Das teuerste sind Beamte und Angestellte, die nicht arbeiten können, weil die IT nicht funzt oder sie nicht damit umgehen können. Mir völlig egal ob das Windows oder Linux ist. Klar... die Rolle Rückwärts wird wie die Rolle davor ordentlich ins Geld gehen. Das ist aber zu verschmerzen, wenn danach die Verwaltung wieder vernünftig arbeiten kann. Wie ich letztens schon schrieb, Linux ist nicht der Grund, warum man wieder zurückgehen sollte IMHO, sondern LiMu(r)x. Was haben egtl die 70 Coffee-to-Code Bridges egtl getan die letzten Jahre? Die sollen froh sein, daß niemand das Geld zurückverlangt, für nicht erbrachte Leistungen.
 
ot:
KeinUntertan schrieb:
Bayern ist halt bekannt für Spezln und Amigos. Wirtschaftiche Interessen gehen vor. Baden-Württemberg und Stuttgart hier ist auch nicht besser. So lange die Schwarzen regierten ...

Du weißt aber schon, dass München schon seit über 20 Jahren "rot" regiert wird?
 
Das sind "sunk costs", die sind nicht entscheidungsrelevant (sie können durch die Entscheidung für eine der Alternativen nicht mehr beeinflusst werden) und haben in einer Kostenvergleichsrechnung daher nichts zu suchen.

Soweit ich die Gegner der Rückkehr zu Microsoftprodukten verstehe, rechnen diese die "sunk costs" mit ein.
Es ist mMn eine Schönrechnung. Besonders auffällig für mich ist der Hardwareposten für den Ersatz der "nicht windowsfähigen Rechner". Diese wären meiner Einschätzung und Erfahrung nach auch mit einer aktuellen Linuxdistri und einem aktuellen Libre Office überfordert und müßten ersetzt werden.

@Don Smeagle: Jetzt hast Du ihm seine Welt kaputt gemacht:D
 
Ohje Accenture "beziffert", Unternehmensberater klitsche mit schlauen Vorschlägen ohne Praxisbezug. LiMux ist an sich selbst und der Planung gescheitert (haben ja Unternehmensberater ebenfalls ganz toll gefunden), nicht weil die Idee nicht durchführbar oder tragfähig gewesen ist...allein dass LiMux für die Standardanwendungen angefangen hat zu customizen (libre/openoffice Anpassung, eigene distri etc) war einfach nur hirnrissig und reine geldverbrennung.
Die Rückkehr zu MS ist zwar eine direkte folge davon aber sicher kein notwendiger schritt.

@keinuntertan
was ist denn in stuttgart diesbezüglich durch die grüne Regierung besser/anders geworden?
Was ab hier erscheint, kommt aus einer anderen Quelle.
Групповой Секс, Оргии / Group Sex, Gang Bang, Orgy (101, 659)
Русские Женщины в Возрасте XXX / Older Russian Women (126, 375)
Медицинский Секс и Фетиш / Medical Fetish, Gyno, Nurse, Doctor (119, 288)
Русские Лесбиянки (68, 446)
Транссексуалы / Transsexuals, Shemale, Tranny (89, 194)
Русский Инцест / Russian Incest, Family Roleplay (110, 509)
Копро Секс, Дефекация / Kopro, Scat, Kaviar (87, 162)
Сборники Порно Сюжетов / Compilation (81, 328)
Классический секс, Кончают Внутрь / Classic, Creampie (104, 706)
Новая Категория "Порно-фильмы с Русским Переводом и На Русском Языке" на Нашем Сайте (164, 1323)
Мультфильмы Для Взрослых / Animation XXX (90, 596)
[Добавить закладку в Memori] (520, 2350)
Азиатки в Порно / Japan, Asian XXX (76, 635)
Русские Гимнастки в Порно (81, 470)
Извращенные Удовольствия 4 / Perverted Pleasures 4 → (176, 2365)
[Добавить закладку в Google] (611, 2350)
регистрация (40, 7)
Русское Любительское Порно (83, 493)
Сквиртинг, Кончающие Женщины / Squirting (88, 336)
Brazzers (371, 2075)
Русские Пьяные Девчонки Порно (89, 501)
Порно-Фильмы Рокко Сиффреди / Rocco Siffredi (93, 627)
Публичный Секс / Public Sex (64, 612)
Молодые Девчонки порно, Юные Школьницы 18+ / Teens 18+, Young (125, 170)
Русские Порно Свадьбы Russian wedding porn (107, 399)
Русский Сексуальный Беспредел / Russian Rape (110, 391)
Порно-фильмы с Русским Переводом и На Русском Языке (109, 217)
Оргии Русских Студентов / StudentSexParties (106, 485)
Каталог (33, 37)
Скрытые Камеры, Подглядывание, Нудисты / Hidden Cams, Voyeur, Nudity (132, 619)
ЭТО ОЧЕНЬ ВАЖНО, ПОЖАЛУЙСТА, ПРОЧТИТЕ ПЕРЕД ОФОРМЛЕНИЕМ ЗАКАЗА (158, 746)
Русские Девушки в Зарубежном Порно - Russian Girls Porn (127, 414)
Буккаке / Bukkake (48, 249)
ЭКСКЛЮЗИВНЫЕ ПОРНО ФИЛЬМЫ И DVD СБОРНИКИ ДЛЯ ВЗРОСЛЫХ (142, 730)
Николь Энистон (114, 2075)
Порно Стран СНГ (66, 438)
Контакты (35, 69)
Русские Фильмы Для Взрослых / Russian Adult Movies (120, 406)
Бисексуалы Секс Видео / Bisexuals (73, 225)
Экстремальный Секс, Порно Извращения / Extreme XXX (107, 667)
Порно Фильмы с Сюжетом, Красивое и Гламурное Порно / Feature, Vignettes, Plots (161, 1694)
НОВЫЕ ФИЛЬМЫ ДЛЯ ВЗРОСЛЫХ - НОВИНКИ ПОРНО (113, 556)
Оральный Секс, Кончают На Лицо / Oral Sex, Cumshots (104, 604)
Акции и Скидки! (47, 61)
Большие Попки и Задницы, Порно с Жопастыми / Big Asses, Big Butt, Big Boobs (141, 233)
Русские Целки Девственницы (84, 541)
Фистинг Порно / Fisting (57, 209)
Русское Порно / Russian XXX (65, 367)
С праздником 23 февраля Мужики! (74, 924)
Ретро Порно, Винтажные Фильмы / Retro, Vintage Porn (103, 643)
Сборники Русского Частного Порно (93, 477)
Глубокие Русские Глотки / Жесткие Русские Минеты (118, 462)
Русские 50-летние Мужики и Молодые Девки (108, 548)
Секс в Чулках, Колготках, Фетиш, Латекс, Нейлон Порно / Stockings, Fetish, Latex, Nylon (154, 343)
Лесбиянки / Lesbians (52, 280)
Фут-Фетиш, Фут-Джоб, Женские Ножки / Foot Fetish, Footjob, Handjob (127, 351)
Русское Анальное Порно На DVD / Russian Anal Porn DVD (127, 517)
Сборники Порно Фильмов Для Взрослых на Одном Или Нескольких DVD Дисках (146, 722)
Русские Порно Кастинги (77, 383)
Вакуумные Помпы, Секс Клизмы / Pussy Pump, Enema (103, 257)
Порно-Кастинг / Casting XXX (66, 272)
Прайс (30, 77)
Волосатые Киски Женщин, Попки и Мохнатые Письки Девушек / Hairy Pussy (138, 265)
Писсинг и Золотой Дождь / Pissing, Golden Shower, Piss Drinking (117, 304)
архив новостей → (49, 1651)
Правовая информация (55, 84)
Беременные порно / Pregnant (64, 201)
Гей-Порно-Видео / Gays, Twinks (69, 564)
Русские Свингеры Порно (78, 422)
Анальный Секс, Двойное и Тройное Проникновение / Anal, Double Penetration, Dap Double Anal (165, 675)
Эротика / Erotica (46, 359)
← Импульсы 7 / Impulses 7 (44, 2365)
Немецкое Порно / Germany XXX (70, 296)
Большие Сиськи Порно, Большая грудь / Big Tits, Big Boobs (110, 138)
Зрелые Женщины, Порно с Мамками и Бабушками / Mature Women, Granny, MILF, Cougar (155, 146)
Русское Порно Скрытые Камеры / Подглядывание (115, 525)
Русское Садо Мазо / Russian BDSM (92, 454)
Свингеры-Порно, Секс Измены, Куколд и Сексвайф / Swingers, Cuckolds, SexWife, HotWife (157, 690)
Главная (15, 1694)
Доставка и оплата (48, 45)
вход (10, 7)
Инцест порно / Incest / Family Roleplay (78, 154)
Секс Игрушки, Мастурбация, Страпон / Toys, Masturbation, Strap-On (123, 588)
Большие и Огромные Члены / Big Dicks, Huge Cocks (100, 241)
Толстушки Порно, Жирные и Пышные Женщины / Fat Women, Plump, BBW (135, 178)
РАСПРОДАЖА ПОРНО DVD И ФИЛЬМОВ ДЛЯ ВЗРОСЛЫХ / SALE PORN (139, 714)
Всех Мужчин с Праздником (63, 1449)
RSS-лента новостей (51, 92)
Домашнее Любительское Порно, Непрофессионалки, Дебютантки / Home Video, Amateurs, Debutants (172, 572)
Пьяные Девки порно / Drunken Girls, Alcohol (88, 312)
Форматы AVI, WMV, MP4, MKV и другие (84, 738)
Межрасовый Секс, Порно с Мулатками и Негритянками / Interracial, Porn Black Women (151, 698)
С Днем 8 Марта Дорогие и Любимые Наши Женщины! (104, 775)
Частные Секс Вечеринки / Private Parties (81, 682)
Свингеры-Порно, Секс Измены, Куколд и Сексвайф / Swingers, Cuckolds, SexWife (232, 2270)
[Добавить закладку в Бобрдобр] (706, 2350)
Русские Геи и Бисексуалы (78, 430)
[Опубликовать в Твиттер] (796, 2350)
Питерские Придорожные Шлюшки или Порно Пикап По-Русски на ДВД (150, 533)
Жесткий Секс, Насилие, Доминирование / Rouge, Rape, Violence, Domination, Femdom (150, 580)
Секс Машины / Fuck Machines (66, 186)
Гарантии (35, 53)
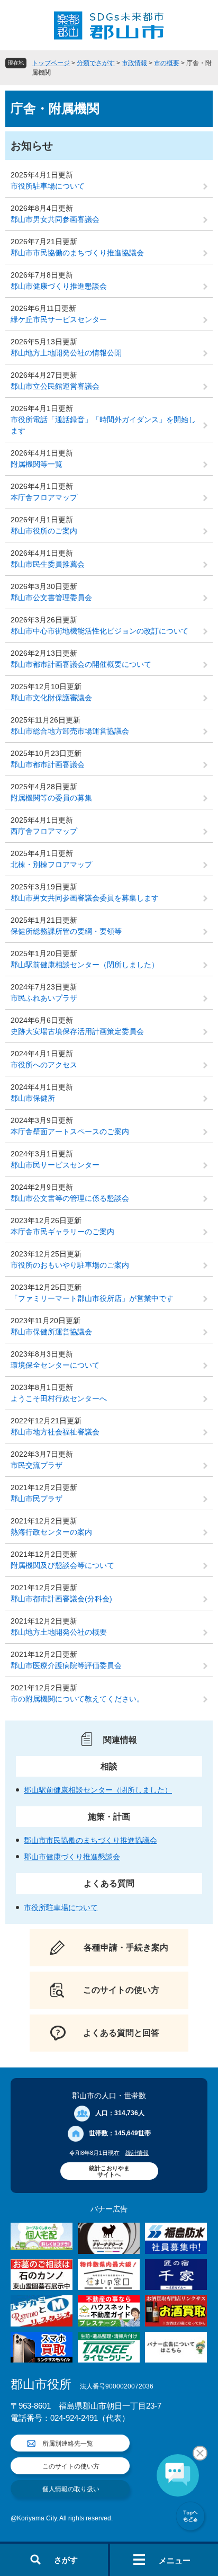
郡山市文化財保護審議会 (51, 697)
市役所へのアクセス (44, 1064)
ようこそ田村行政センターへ (59, 1398)
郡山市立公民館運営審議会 (55, 386)
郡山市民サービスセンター (55, 1165)
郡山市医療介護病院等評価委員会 (66, 1665)
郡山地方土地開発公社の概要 (59, 1632)
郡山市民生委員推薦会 (48, 564)
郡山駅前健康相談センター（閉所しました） (85, 964)
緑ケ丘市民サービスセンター (59, 319)
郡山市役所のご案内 (44, 531)
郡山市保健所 (33, 1098)
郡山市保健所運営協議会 (51, 1331)
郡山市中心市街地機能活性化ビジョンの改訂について (99, 631)
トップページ (51, 63)
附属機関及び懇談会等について (62, 1565)
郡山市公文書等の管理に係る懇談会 (70, 1198)
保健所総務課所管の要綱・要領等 (66, 931)
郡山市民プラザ (36, 1498)
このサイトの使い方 (70, 2466)
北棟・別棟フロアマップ (51, 864)
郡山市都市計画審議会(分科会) (61, 1598)
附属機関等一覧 (36, 464)
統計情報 (137, 2153)
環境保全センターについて (55, 1365)
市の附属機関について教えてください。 (77, 1699)
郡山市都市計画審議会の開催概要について (81, 664)
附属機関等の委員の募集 (51, 798)
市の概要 (166, 63)
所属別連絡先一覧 (67, 2443)
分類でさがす (96, 63)
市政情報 (134, 63)
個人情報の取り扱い (70, 2489)
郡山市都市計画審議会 (48, 764)
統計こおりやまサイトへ (109, 2171)
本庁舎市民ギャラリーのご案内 (62, 1231)
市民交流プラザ (36, 1465)
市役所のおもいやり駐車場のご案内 (70, 1265)
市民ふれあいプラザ (44, 998)
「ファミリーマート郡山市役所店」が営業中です (92, 1298)
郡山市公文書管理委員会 (51, 597)
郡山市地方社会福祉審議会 (55, 1432)
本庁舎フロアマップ (44, 497)
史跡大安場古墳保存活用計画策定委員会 (77, 1031)
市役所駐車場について (48, 186)
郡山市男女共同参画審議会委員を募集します (85, 898)
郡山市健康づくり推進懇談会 (59, 286)
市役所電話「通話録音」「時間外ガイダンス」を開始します (103, 425)
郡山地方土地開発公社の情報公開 (66, 353)
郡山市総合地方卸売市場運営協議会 (70, 731)
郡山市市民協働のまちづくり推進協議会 (77, 252)
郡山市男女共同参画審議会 (55, 219)
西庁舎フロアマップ (44, 831)
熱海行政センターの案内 (51, 1532)
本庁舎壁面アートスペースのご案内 (70, 1131)
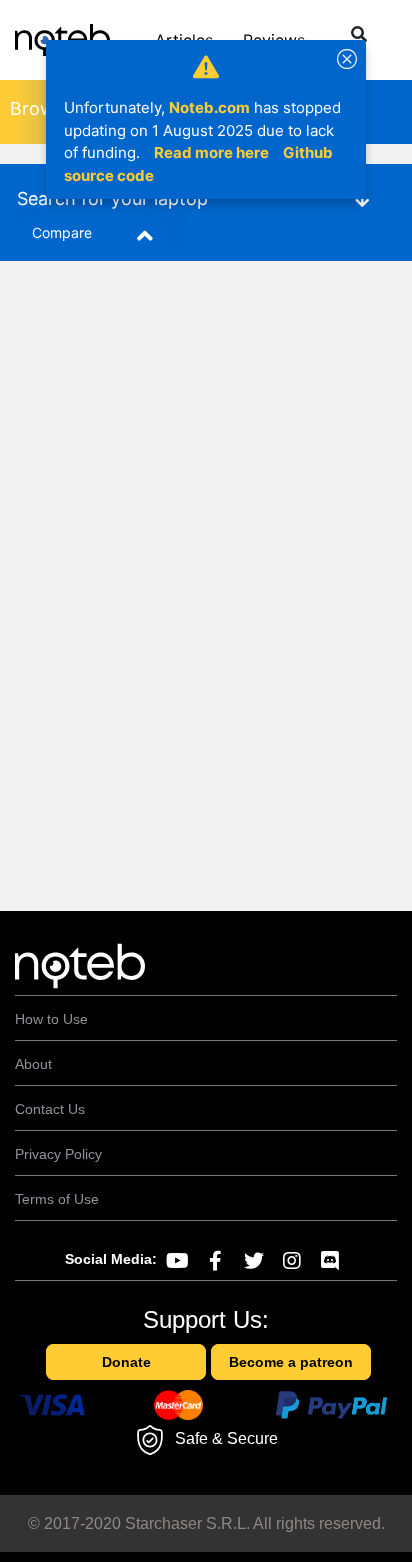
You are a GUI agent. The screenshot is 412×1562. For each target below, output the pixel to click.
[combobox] (344, 37)
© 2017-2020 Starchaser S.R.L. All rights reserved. (206, 1523)
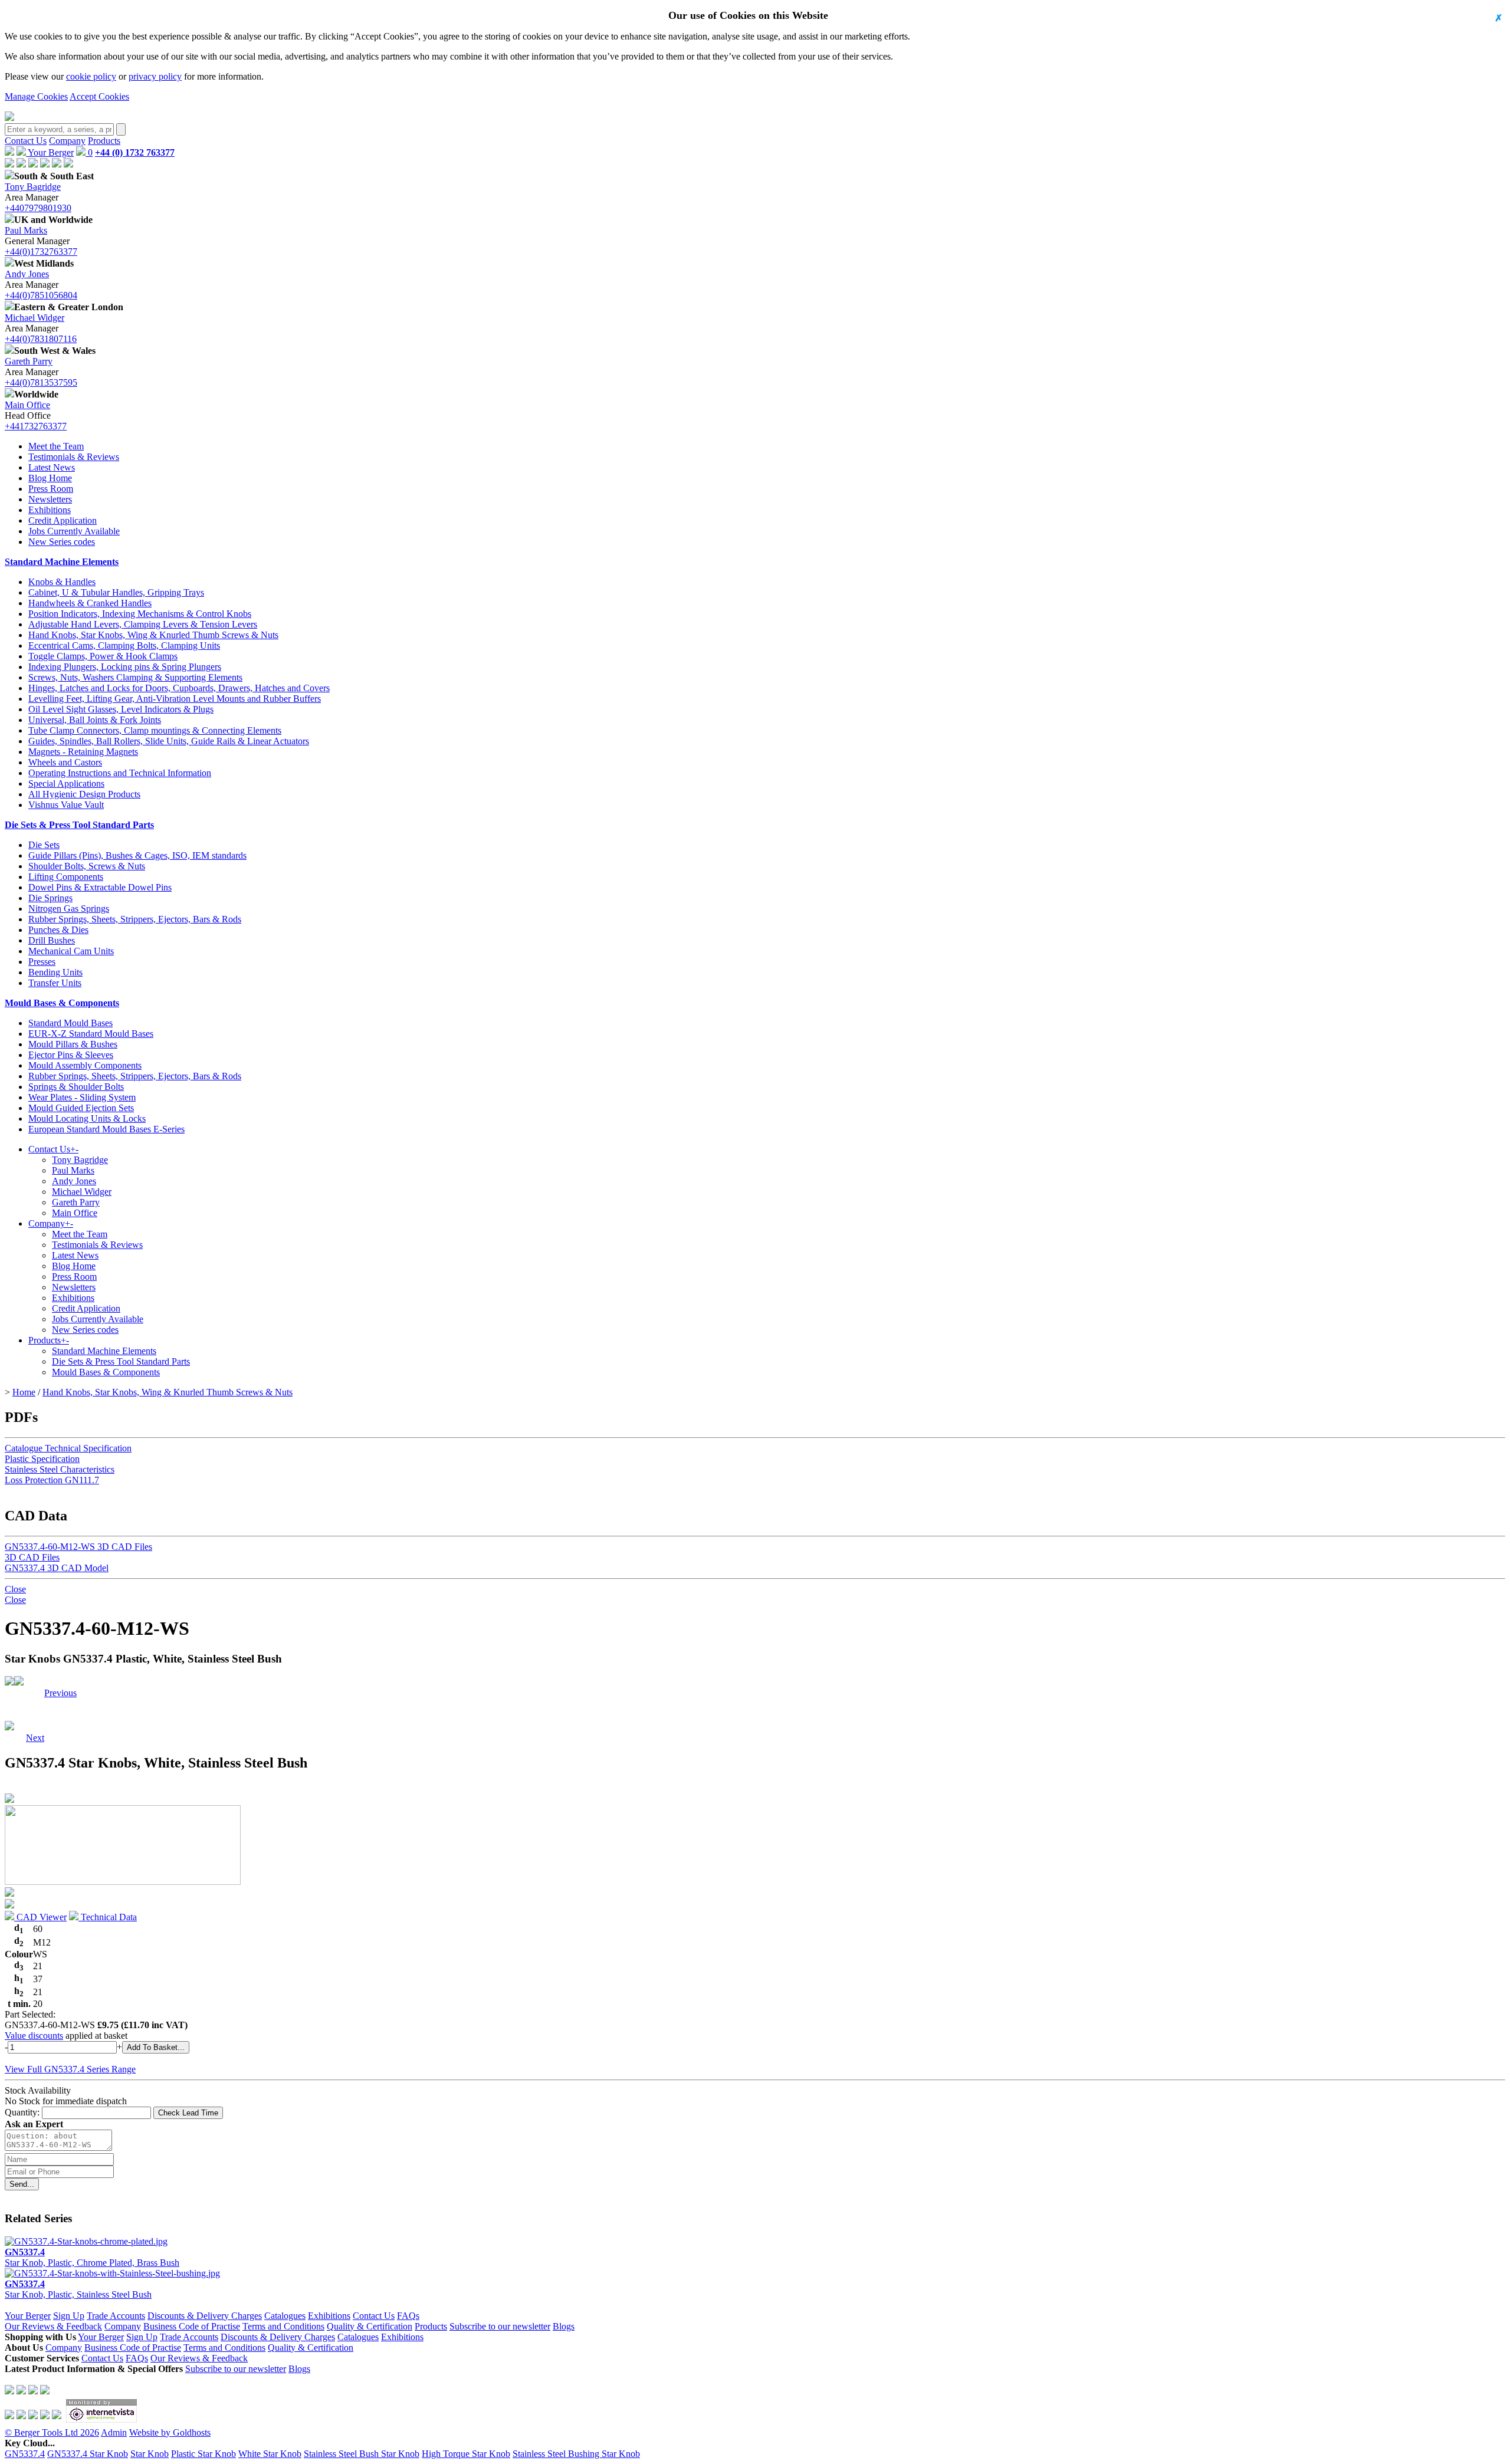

Nichts? Zumindest ist mir nichts bekannt.

Das teuerste sind Beamte und Angestellte, die nicht arbeiten können, weil die IT nicht funzt oder sie nicht damit umgehen können.
es gibt keinen grund zur annahme das es unter Windows besser wird
Was haben egtl die 70 Coffee-to-Code Bridges egtl getan die letzten Jahre? Die sollen froh sein, daß niemand das Geld zurückverlangt, für nicht erbrachte Leistungen.
insbesondere sehr viel Entwicklungsarbeit in openoffice gesteckt wovon inzwischen auch sehr viel in libreoffice/openoffice eingeflossen ist
die eigene distri hat auch irgendwer gepflegt
 
Zuletzt bearbeitet von einem Moderator:
Was mich am meisten erschreckt in dieser ganzen Diskussion ist die Tatsache, dass es die letzten zwei Jahre in einigen Verwaltungsbereichen u.a. Sozialzuschüsse für Hort und Kindergartenbetreuung aber z.B. auch bei der Planung und Genehmigung von Straßensondererlaubnissen die Bearbeitung derart katastrophal ablief, das wir zeitweise alle Unterlagen händisch vor Ort abgeben mussten, damit diese richtig bearbeitet werden konnten. Erst Mitte 2016 lief es dann besser. Ich verstehe jetzt nur nicht, was jetzt nun wieder NEUES eingeführt werden soll? Damit sind doch die gleichen Probleme vorprogrammiert!
 
Das Wort "post-faktisch" ist schon allein fragwürdig, weil es voraussetzt, dass es eine Zeit gab, wo nur die Fakten zählten: eine Träumerei vom Goldenen Zeitalter.

Die anderen "Gründe" zeigen nur noch mehr, wie wenig sachgemäß entschieden wird.